Hunters Park Grocery

Hunters Park Grocery, ca. 1890s. (Image: Duluth Public Library)

2301 Woodland Avenue | Architect Unknown | b. 1893

Duluth’s Hunters Park Grocery, aka “The Old Snow White,” was constructed in 1893, the year Scotland natives George and Jessie McGhie arrived in Duluth. George’s son James D. McGhie preceded him in the Zenith City and worked for several wholesale grocers before teaming up with Roderick McKenzie to open a downtown grocery in the 1890s.

James McGhie, who lived in Hunter’s Park, built the store at 2301 Woodland Avenue and turned operations over to the elder McGhie, who was then 73 years old. George McGhie apparently retired in 1897, as an advertisement appeared in the News Tribune that July stating that the “Hunter’s Park Grocery is now open” and listing “L. Casmir & Son” as proprietors.

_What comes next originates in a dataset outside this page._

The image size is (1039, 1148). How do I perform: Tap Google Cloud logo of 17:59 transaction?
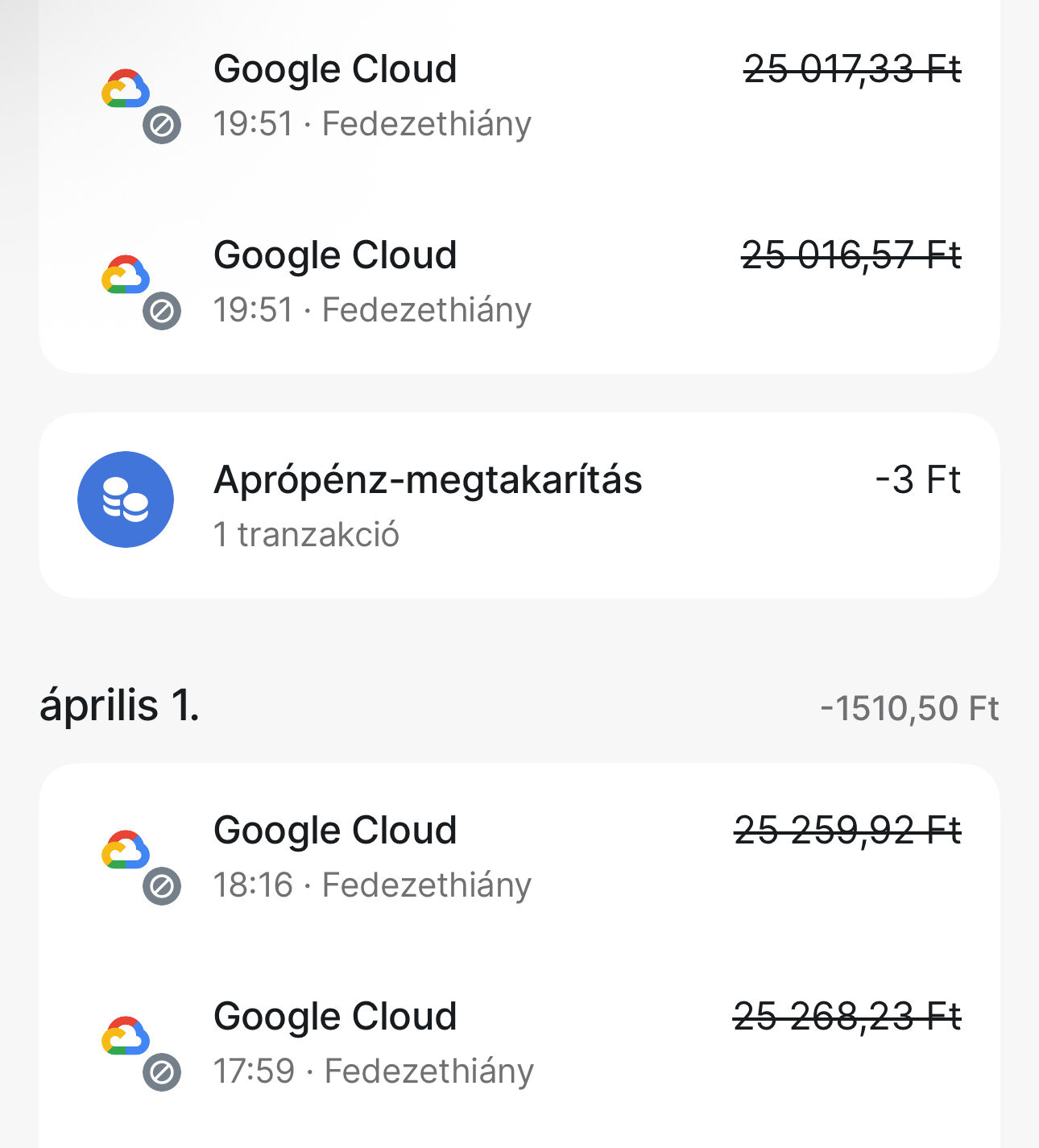point(126,1036)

George and  Jessie McGhie moved to West Duluth in about 1899, when they both turned 80 and celebrated their 55th wedding anniversary. That year Martin J. Hoff took over the grocery. Hoff was either James McGhie’s son-in-law or the husband of his niece, which kept the business in the McGhie family until at least 1916, when Hoff took a job as a clerk at the Hunter’s Park Post Office.

Here at Zenith City we were lucky enough to obtain some records of the store from the Hoff era, found in an attic last summer by local contractors Better World Builders, who were working on a home that once belonged to the Hoff family at 2235 Roslyn Avenue.

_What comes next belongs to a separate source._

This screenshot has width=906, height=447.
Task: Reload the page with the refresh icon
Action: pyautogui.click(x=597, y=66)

The contractors recovered a Day Book marked “Drugs;” inside is an accounting of purchases and sales for 1911 and 1912. It’s cover is adorned with the penciled names of several Hoff family members. Inside, the book, which recorded credit transactions, reads like a who’s who of Hunter’s Park, with names like Denfeld, McFarlane, Hoopes, Culkin, Forbes, Hunter, Washburn, and other prominent Duluthians who lived in the neighborhood.

Loose documents were also recovered, including receipts from the Duluth Candy Company that are telling of both the neighborhood and the era’s lack of what we would today consider “political correctness.” The store stocked tam-o-shanter hats because most of its customers were of Scottish descent. And like most grocers and confectioners in Duluth and across the nation, it sold licorice and caramel candies shaped like tiny people called “nigger babies” and “creole kids.” (“Nigger babies” were also made of chocolate and were marketed until the 1960s).

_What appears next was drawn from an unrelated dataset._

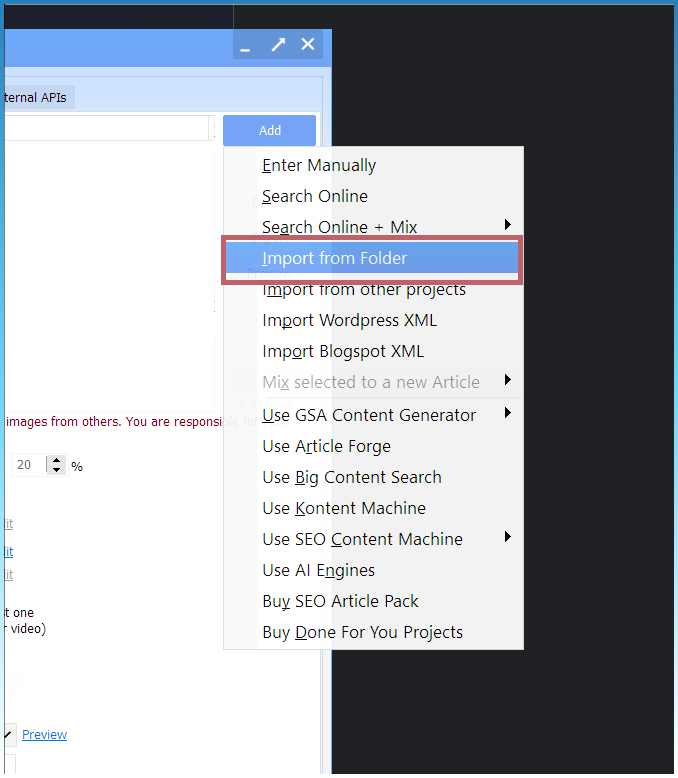
Task: Expand the Search Online + Mix submenu arrow
Action: click(508, 225)
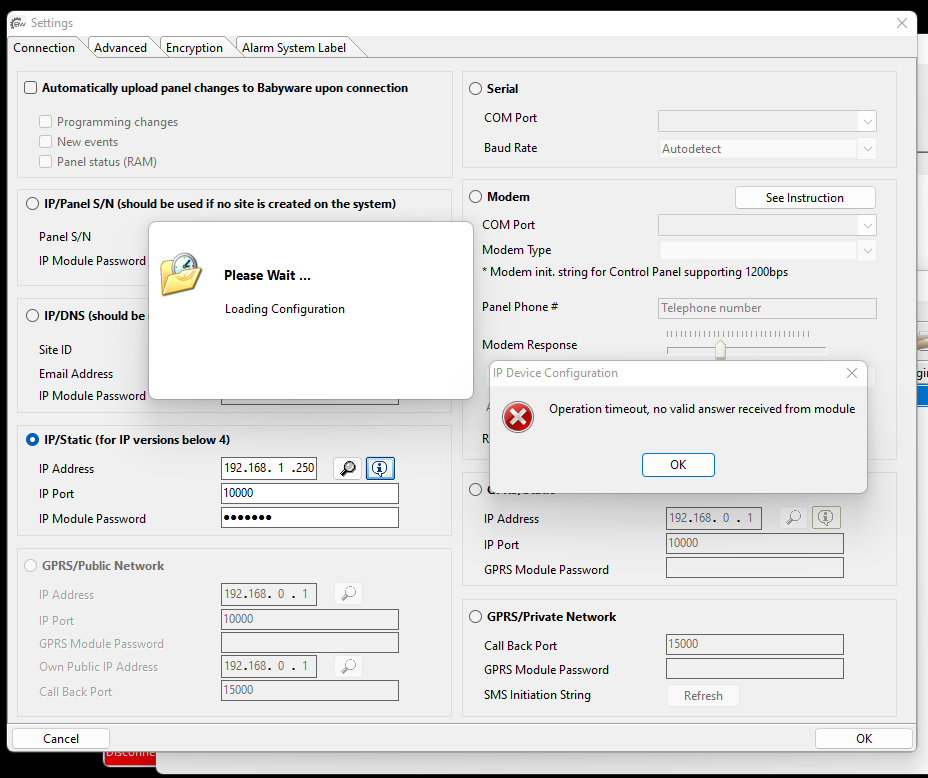Click the search icon beside Own Public IP Address
Image resolution: width=928 pixels, height=778 pixels.
(x=347, y=665)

For the most part, the Hunter’s Park Grocery was a convenient spot to get fresh produce and groceries—and later meat from a butcher who rented space within the store. By 1914 it had installed a soda fountain in a portion of the building leased to a pharmacist and operated as the Hunter’s Park Pharmacy.

The grocery store also served as one of the neighborhood’s key landmarks. Groups planning outings in the Woodland area would advertise to “meet at the Hunter’s Park Grocery,” and homes for sale were promoted by listing their distance from or walking time to the store. In an era when telephones were rare, many classified ads for neighborhood services or rentals included the line “inquire at the Hunter’s Park Grocery.” And for years beginning in 1896, the store served as the neighborhood’s polling place for city elections.

Others operated the store after Hoff, and while its name has always officially been Hunter’s Park Grocery, local residents continued to refer to it as “McGhie’s Grocery” long after the McGhie’s and Hoffs actually ran the place, just as locals today still refer to it as the Snow White.

In 1944 owner Walter Miller changed the building’s identity for a new generation by giving it the fairy-tale inspired name it is still known by. Walter’s son Don would later take over the business and operate it until its demise. The Miller’s became renowned for their customer service. At some point the Miller’s covered the building’s black basalt façade with wooden panels, which have since been removed.

The Snow White remained a touchstone of the Woodland neighborhood through the 1980s, but was not immune to national trends. The last quarter of the 20th century saw the national demise of neighborhood grocery stores, squeezed between supermarkets and convenience stores; most of Duluth’s neighborhood grocers closed by the end of the century, including Snow White.

By the 1980s, according to owner Don Miller, had become “a full-service, full-sized convenience store,” still selling fresh produce, but also offering video rentals and over-the-counter pharmaceuticals, as the pharmacy was long gone.

In July of 1990, a Duluth News Tribune article reported that the Miller’s were seeking a loan to reinvent Snow White by converting the grocery into a deli with fresh produce, meats, and gourmet items. The Millers did not receive the financing they required, and the Snow White closed later that year.

Since then the building has held a variety of small businesses. Today it is home to the Casket Shop, Saffron & Grey Couture Floral Design, the Hair Company salon, and Charles Chairs Insurance. As of 2017 it was home to Mad Chicken Photographic Studio. No matter what businesses operate there now or in the future, there will remain those who will always refer to the building as “the Old Snow White.”